About this exercise: Once you reach the line that holds "The width and" in the listing below, output it and every line after it through the line that holds "532x432 pixels. How", word for word.

Given data:
◆ ◆ ◆ ◆ ◆
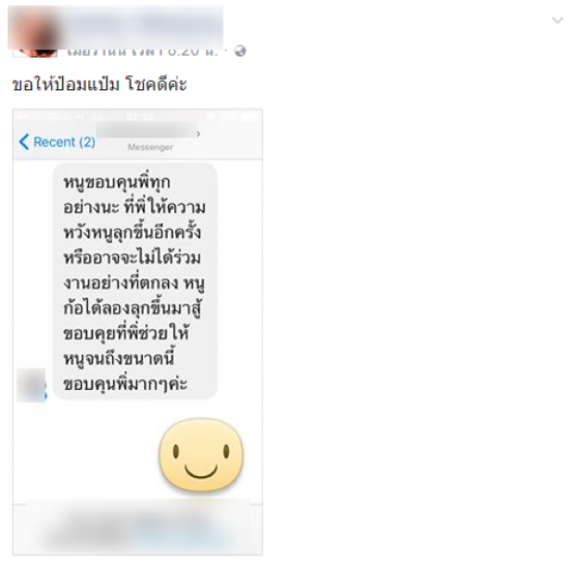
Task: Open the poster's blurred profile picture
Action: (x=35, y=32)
◆ ◆ ◆ ◆ ◆
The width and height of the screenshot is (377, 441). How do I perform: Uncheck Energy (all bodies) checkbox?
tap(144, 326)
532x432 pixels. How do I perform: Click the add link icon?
◆ ◆ ◆ ◆ ◆
Output of the task:
The width and height of the screenshot is (377, 441). How do I perform: Uncheck Energy (all bodies) checkbox?
tap(144, 326)
532x432 pixels. How do I perform: Click the add link icon?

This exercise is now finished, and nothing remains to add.